Love In 3D Mobile Ultrasound
3D/4D ELECTIVE ULTRASOUND CONSENT & WAIVER FORM
1. NON-DIAGNOSTIC
PURPOSE I understand that the 3D/4D ultrasound I am receiving is purely elective and not intended for medical diagnostic purposes. This session does not replace a physician’s prenatal care or diagnostic ultrasound. The ultrasound technician will not provide medical advice, diagnoses, or measurements. I have been advised to contact my healthcare provider for any medical concerns.
2. ELIGIBILITY & RESPONSIBILITY
I confirm that I am currently under the care of a licensed prenatal healthcare provider and am not obtaining this scan as a substitute for medical evaluation. I release Love In 3D Mobile Ultrasound and its staff from any liability related to the interpretation or use of the images.

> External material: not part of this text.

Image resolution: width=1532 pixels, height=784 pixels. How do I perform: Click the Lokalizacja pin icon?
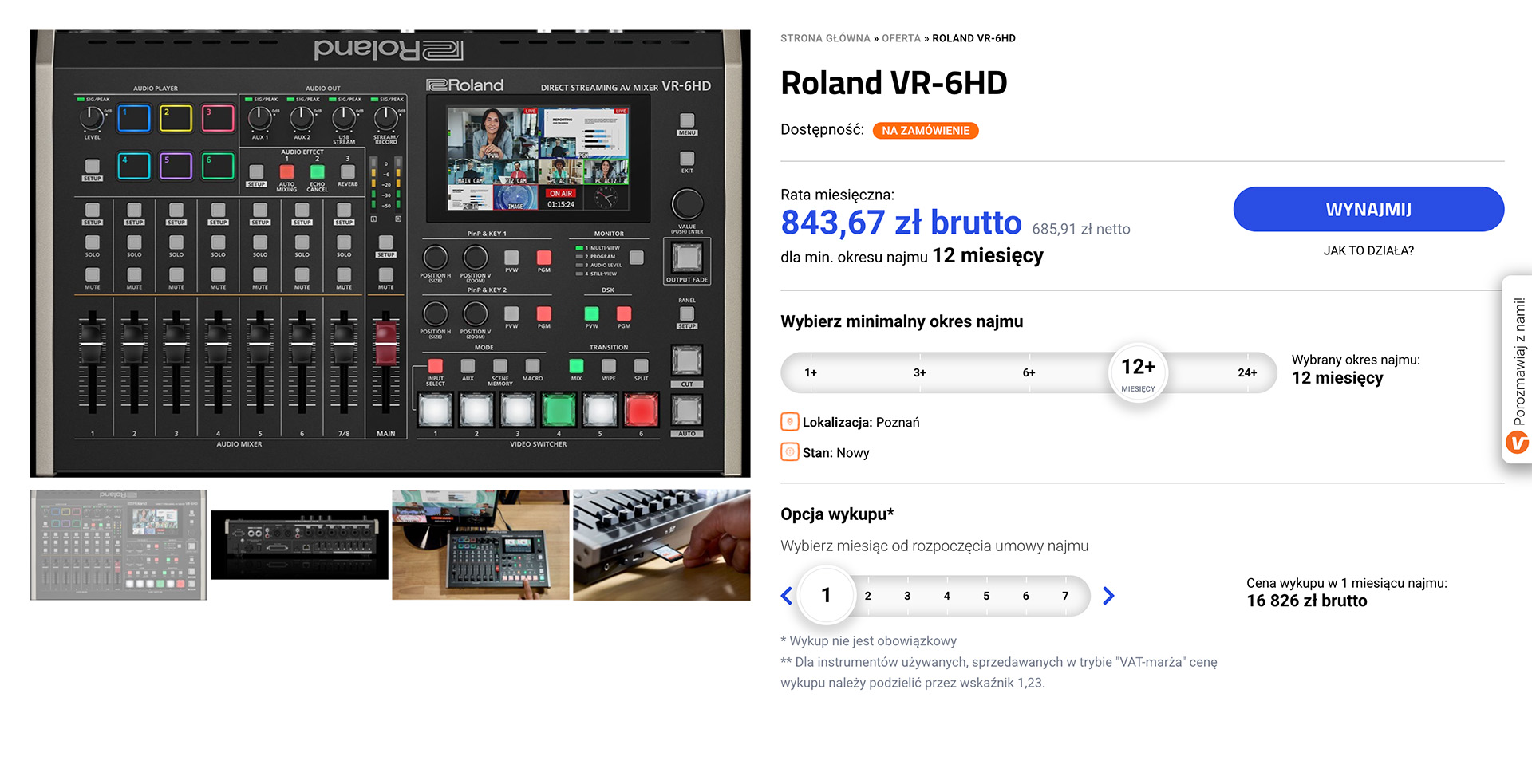tap(789, 422)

3. IMAGE QUALITY ACKNOWLEDGMENT
I understand that image clarity depends on factors such as baby’s position, amniotic fluid levels, gestational age, and maternal body type. I acknowledge that no specific results or number of images are guaranteed.
4. PHOTO/VIDEO RELEASE
I give permission
I do not give permission for Love In 3D Mobile Ultrasound to use my ultrasound photos or videos for marketing, social media, or promotional purposes.
5. RELEASE OF LIABILITY
I hereby release Love In 3D Mobile Ultrasound, its technicians, and affiliates from any claims or damages arising from participation in this elective session.
6. CLIENT CONFIRMATION
By signing below, I acknowledge that I have read, understood, and voluntarily agree to the terms of this consent and waiver.